**TEXT PROVIDED**

A more common non-scaled variation of the Levenshtein measure is the Damerau-Levenshtein (DL) function [13], which, in addition to insertion, deletion and substitution, includes the option of character transposition, or swapping of two adjacent characters, as part of the edit distance calculation. Each transformation carries an equal penalty or weight of one and the series of transformations that converts a string to the other string with the fewest steps becomes the edit distance for those two strings. However, work by Christen [5] on matching personal names showed that while the DL measure generally performed well in testing, alternatives, including the Jaro-Winkler (JW) algorithm [15], outperformed DL, confirming earlier results [7]. The JW measure has similarities with DL in that it accounts for insertion, deletion and transposition on characters. However, it differs by taking into account the number of characters in common between the two strings in addition to the number of transpositions relative to the length of the longer string. The tests [5] show that not only did the JW algorithm outperform DL in terms of matching accuracy in all tests, JW also processed the same number of tests at approximately twice to three times the speed of DL.

Thus, as noted, there may well be numerous distance measures, but it is apparent that no one measure is perfect for every application. However, while this might appear to strengthen the case for incorporating multiple edit measures, such as a set-similarity join, to cover all eventualities, the extra cost in time required to process these measures all but ensures there can be no gains without losses.

**TASK GOAL**
In the text on edit distance measures, how fast did the Jaro-Winkler algorithm process the same number of tests compared with Damerau-Levenshtein?

**SUPPLIED MATERIAL**

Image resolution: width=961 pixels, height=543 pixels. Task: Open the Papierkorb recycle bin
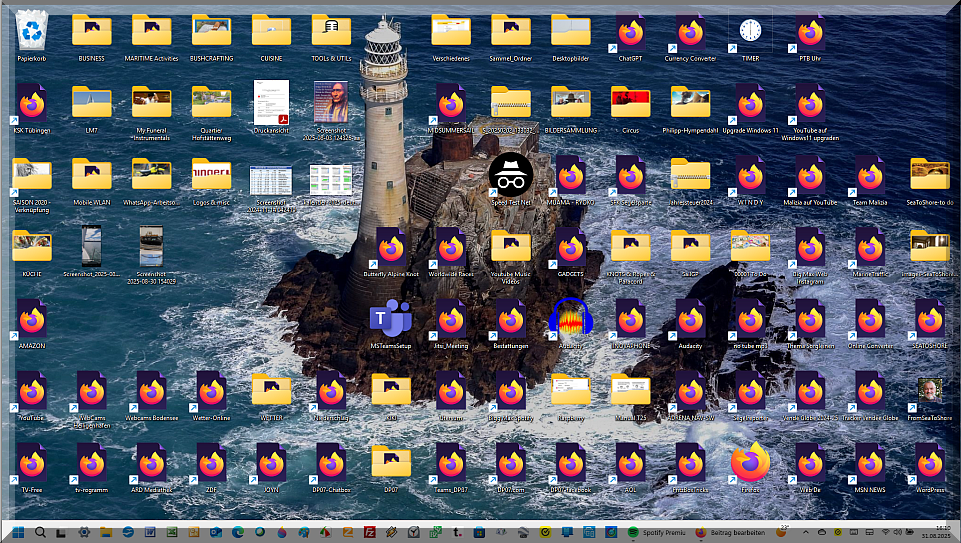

**THE RESPONSE**
About two to three times as fast as Damerau-Levenshtein.